**Given instruction a**
Retype everything in the forum thread from "Systems can run" down to "rather the systems.".

**Provided passage**
<<<<
FAQ Search Today's Posts Mark Forums Read
» Video Reviews

» Linux Archive

Linux-archive is a website aiming to archive linux email lists and to make them easily accessible for linux users/developers.


» Sponsor

» Partners

» Sponsor

Go Back   Linux Archive > CentOS > CentOS

 
 
LinkBack Thread Tools
 
Old 12-14-2009, 09:50 PM
"nate"
 
Default bnx2 losing connectivity

Hoping someone else has seen this before.

I have a few dozen Dell R610 systems with CentOS 5.2 that are
using kernels from 5.3 and 5.4 (2.6.18-128.1.10.el5 & 2.6.18-164.6.1.el5),
that at random lose layer 2 network connectivity either partially
or totally. Running tcpdump on the interface reveals only ARP
broadcasts, no responses. Switch reports no packets being
received on the interface.

Systems can run for days/weeks or even months without an issue then
drop off the network. At first I thought it was the Dell switches
which we had lots of problems with but it has happened on two other
brands of switches as well(Cisco and Extreme), so I no longer believe
it's the switch but rather the systems.
>>>>
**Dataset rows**
<<<<
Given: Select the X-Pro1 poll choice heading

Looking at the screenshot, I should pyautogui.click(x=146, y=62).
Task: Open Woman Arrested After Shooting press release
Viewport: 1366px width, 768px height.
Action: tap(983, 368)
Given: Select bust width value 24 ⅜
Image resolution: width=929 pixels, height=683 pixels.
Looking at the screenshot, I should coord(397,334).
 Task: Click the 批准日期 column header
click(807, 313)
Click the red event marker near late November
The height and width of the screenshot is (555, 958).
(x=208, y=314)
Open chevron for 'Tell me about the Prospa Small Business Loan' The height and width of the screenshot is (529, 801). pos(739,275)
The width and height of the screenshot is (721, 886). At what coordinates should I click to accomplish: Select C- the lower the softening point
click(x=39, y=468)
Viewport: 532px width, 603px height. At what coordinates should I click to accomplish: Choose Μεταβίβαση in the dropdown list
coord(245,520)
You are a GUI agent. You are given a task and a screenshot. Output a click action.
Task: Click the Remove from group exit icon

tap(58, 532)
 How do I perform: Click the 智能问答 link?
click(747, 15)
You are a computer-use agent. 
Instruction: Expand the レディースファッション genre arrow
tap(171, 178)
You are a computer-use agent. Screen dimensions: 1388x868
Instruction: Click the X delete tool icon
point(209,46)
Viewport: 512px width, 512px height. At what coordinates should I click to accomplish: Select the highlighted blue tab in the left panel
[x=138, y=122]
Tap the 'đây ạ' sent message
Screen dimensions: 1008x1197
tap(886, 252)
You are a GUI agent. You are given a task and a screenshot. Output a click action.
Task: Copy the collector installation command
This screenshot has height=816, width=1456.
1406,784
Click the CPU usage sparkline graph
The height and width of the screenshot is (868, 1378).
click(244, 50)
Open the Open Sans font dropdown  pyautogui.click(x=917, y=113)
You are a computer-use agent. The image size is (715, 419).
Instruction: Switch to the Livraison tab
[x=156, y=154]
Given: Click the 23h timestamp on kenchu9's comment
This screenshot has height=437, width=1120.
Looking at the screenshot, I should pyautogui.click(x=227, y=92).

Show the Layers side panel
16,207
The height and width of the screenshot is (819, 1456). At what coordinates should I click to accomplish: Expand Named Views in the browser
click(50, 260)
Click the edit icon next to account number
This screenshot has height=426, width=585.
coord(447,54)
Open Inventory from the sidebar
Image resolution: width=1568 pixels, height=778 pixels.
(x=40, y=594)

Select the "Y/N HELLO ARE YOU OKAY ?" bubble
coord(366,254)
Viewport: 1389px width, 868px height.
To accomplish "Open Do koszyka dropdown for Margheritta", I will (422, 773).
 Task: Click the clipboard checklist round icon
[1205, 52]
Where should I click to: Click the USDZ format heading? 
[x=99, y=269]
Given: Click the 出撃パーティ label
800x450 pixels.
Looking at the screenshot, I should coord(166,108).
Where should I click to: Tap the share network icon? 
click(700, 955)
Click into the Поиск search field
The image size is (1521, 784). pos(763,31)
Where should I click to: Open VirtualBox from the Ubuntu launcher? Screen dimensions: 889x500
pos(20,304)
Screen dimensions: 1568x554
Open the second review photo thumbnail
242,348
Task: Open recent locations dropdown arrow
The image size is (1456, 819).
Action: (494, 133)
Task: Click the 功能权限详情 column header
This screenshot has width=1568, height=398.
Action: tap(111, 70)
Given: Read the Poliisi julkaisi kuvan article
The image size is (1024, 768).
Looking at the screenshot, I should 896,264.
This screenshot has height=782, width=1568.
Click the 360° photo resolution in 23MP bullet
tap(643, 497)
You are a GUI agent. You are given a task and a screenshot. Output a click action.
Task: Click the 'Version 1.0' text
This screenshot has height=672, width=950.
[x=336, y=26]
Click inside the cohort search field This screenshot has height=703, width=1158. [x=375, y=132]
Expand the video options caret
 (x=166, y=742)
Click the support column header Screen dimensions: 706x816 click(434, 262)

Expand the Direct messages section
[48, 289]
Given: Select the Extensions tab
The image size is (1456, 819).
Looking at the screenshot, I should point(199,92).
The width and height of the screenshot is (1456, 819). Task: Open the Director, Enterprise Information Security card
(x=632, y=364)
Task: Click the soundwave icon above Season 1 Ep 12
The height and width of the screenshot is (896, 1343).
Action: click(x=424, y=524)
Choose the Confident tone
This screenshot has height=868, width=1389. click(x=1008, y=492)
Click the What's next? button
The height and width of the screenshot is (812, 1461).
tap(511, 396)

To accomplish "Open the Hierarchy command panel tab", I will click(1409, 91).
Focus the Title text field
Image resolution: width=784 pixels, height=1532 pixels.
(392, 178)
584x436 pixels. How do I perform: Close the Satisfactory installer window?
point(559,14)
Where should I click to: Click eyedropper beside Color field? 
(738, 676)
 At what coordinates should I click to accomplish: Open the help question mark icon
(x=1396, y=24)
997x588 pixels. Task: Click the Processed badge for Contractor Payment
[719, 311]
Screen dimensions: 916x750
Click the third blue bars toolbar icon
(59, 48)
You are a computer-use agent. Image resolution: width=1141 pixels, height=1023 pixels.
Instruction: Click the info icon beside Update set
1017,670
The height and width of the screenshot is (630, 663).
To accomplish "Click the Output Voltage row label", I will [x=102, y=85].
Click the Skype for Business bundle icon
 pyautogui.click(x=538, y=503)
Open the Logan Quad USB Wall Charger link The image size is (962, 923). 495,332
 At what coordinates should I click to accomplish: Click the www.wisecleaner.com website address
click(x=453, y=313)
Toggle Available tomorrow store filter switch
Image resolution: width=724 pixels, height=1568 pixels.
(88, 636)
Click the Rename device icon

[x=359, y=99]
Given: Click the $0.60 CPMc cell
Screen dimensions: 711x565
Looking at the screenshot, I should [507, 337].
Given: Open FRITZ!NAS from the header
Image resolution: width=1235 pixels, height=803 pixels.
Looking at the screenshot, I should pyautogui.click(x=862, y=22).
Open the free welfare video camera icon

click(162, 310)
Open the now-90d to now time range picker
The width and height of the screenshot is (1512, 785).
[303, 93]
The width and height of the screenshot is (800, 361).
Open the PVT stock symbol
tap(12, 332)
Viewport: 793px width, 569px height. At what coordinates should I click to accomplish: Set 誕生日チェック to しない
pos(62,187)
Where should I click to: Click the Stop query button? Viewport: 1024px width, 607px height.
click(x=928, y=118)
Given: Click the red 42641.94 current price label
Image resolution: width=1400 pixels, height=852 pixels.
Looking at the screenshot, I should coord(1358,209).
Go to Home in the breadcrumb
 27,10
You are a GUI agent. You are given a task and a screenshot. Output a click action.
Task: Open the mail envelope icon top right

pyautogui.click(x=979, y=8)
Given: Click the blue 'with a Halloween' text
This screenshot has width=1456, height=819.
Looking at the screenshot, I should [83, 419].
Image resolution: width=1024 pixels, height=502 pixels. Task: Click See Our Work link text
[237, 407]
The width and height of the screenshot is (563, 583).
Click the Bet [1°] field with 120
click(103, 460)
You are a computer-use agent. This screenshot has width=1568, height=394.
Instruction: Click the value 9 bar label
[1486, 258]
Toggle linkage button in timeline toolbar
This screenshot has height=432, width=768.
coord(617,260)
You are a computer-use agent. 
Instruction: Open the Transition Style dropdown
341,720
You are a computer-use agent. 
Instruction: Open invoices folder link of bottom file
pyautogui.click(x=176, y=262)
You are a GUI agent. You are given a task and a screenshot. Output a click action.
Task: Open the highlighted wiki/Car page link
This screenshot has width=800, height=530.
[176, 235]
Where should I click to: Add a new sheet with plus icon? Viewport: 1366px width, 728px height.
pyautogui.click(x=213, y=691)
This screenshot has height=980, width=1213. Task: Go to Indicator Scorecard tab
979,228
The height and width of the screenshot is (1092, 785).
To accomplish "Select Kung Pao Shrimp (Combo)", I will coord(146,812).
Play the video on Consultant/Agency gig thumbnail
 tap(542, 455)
>>>>
**Given instruction b**
In the entries, put everything from the line containing "Where should I click to: Tap" down to the line containing "Action: click(x=424, y=524)", both included, into a numbered list, and leave out any blank lines.

**Written response a**
Systems can run for days/weeks or even months without an issue then
drop off the network. At first I thought it was the Dell switches
which we had lots of problems with but it has happened on two other
brands of switches as well(Cisco and Extreme), so I no longer believe
it's the switch but rather the systems.

**Written response b**
1. Where should I click to: Tap the share network icon? 
2. click(700, 955)
3. Click into the Поиск search field
4. The image size is (1521, 784). pos(763,31)
5. Where should I click to: Open VirtualBox from the Ubuntu launcher? Screen dimensions: 889x500
6. pos(20,304)
7. Screen dimensions: 1568x554
8. Open the second review photo thumbnail
9. 242,348
10. Task: Open recent locations dropdown arrow
11. The image size is (1456, 819).
12. Action: (494, 133)
13. Task: Click the 功能权限详情 column header
14. This screenshot has width=1568, height=398.
15. Action: tap(111, 70)
16. Given: Read the Poliisi julkaisi kuvan article
17. The image size is (1024, 768).
18. Looking at the screenshot, I should 896,264.
19. This screenshot has height=782, width=1568.
20. Click the 360° photo resolution in 23MP bullet
21. tap(643, 497)
22. You are a GUI agent. You are given a task and a screenshot. Output a click action.
23. Task: Click the 'Version 1.0' text
24. This screenshot has height=672, width=950.
25. [x=336, y=26]
26. Click inside the cohort search field This screenshot has height=703, width=1158. [x=375, y=132]
27. Expand the video options caret
28.  (x=166, y=742)
29. Click the support column header Screen dimensions: 706x816 click(434, 262)
30. Expand the Direct messages section
31. [48, 289]
32. Given: Select the Extensions tab
33. The image size is (1456, 819).
34. Looking at the screenshot, I should point(199,92).
35. The width and height of the screenshot is (1456, 819). Task: Open the Director, Enterprise Information Security card
36. (x=632, y=364)
37. Task: Click the soundwave icon above Season 1 Ep 12
38. The height and width of the screenshot is (896, 1343).
39. Action: click(x=424, y=524)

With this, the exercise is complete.